Liberdade em Jean Paul Sartre.
O que é liberdade?
Segundo
o Dicionário de Filosofia, em sentido geral, o termo liberdade é a condição
daquele que é livre; capacidade de agir por si próprio; autodeterminação;
independência; autonomia.
A
história desse conceito perpassa os estudos de épocas e pensadores diversos e
registra a interpretação de doutrinas sociais bastante variadas. Podemos fazer
uma distinção inicial entre o que se convencionou chamar de concepção
“negativa” e “positiva” da liberdade.
Em seu sentido
negativo, liberdade significa a ausência de restrições ou de interferência.
O sentido positivo de liberdade
significa a posse de direitos, implicando o estabelecimento de um amplo âmbito
de direitos civis, políticos e sociais.

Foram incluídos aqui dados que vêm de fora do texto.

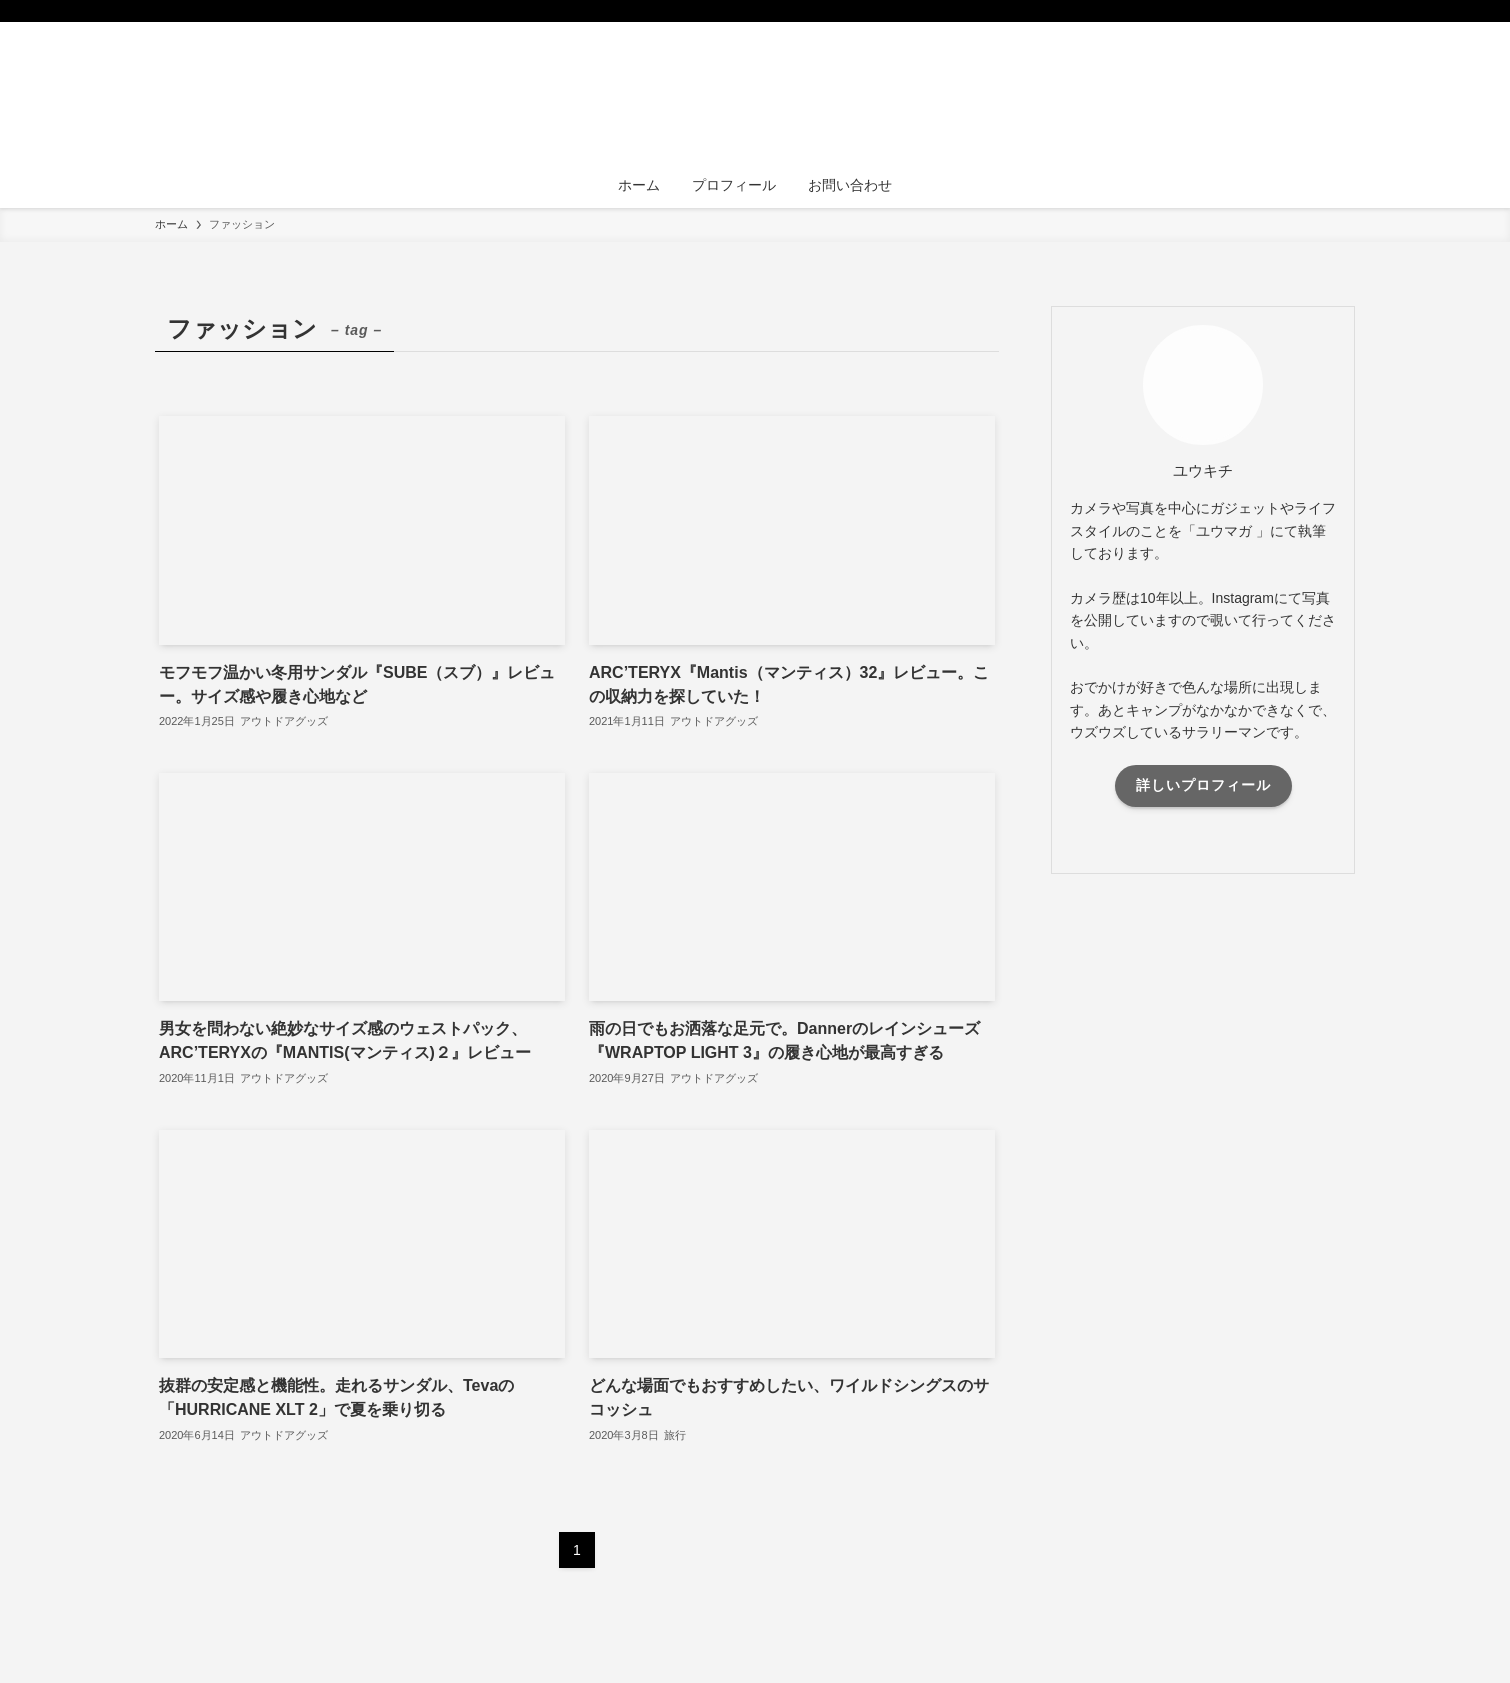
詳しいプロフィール (1203, 785)
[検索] (1342, 11)
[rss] (1316, 11)
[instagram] (1290, 11)
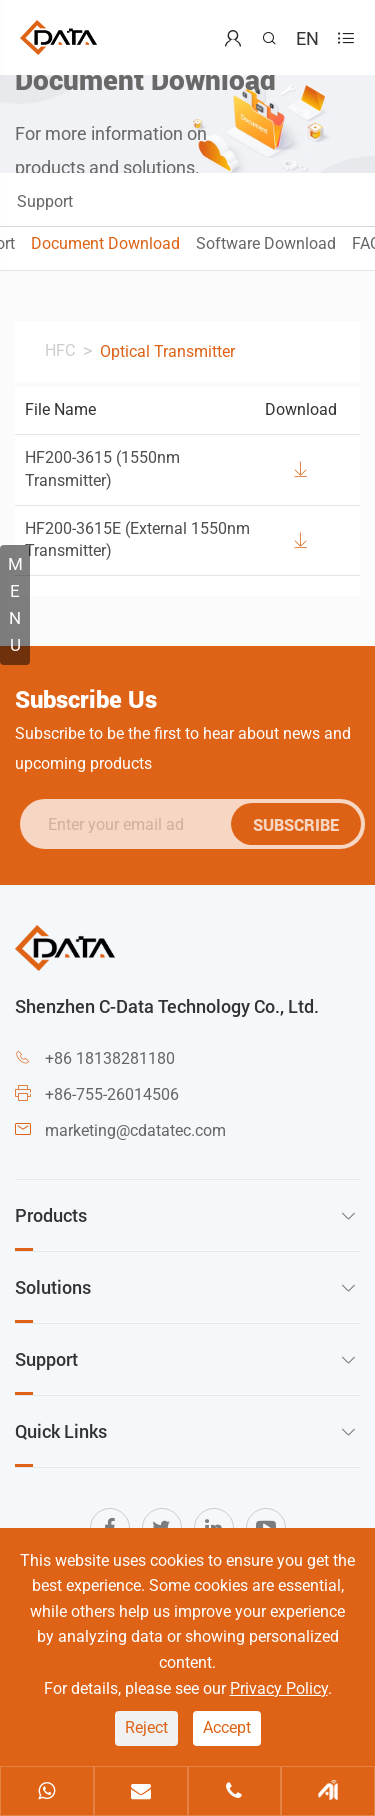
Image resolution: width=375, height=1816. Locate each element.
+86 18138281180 (110, 1058)
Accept (227, 1727)
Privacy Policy (279, 1688)
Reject (146, 1727)
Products (51, 1215)
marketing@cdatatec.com (135, 1130)
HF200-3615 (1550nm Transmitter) (102, 469)
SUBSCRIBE (300, 824)
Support (45, 201)
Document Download (105, 243)
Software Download (266, 243)
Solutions (53, 1287)
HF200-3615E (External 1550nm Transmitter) (137, 540)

O crescimento da liberdade é concebido
como uma conquista da cidadania.
No
sentido político, a liberdade civil
ou individual é o exercício de sua cidadania dentro dos limites da lei e respeitando
os direitos dos outros. "A liberdade de cada um termina onde começa a liberdade
do outro" (Spencer).
Em
um sentido ético, trata-se do
direito de escolha pelo indivíduo de seu modo de agir, independentemente de
qualquer determinação externa. "A liberdade consiste unicamente em que, ao
afirmar ou negar, realizar ou enviar o que o entendimento nos prescreve, agimos
de modo a sentir que, em nenhum momento, qualquer força exterior nos
constrange" (Descartes).
A
liberdade de pensamento, em seu sentido estrito, é inalienável,
inquestionável. Reivindicar a liberdade de pensar significa lutar pela
liberdade de exprimir o pensamento. Voltaire ilustra bem essa liberdade:
"Não estou de acordo com o que você diz, mas lutarei até o fim para que
você tenha o direito de dizê-lo."
T. Hobbes afirma que o “homem livre é aquele que
não é impedido de fazer o que tem vontade, no que se refere às coisas e que
pode fazer por sua força e capacidade”.
Kant diz que ser livre é ser autônomo, isto, é dar a si mesmo as
regras a serem seguidas racionalmente. Para Jean-Paul Sartre, a liberdade é a condição ontológica do ser
humano. O homem é, antes de tudo, livre. O homem é nada antes de definir-se
como algo, e é absolutamente livre para definir-se, engajar-se, encerrar-se,
esgotar a si mesmo.
No
livro “A sociedade do espetáculo”
(1997), Guy Debord, ao criticar a sociedade de consumo e o mercado, afirma que
a liberdade de escolha é uma liberdade ilusória, pois escolher é sempre optar
entre duas ou mais coisas prontas, isto é, pré-determinadas por outros. Uma
sociedade como a capitalista, onde a única liberdade que existe socialmente é a
liberdade de escolher qual mercadoria consumir, impede que os indivíduos sejam
livres na sua vida cotidiana. A vida cotidiana na sociedade capitalista,
segundo Debord, se divide em tempo de trabalho e tempo de lazer. Assim, a
sociedade da mercadoria faz da passividade (escolher, consumir) a liberdade
ilusória que se deve buscar a todo o custo, enquanto que, de fato, como seres
ativos, práticos (no trabalho, na produção), somos não livres.
De
maneira geral, a liberdade de indivíduos ou grupos sempre sugere, ou tem a
possibilidade de implicar, a limitação da liberdade de outros.
O Existencialismo
“O
importante não é o que fazem do homem, mas o que ele faz do que fizeram dele”.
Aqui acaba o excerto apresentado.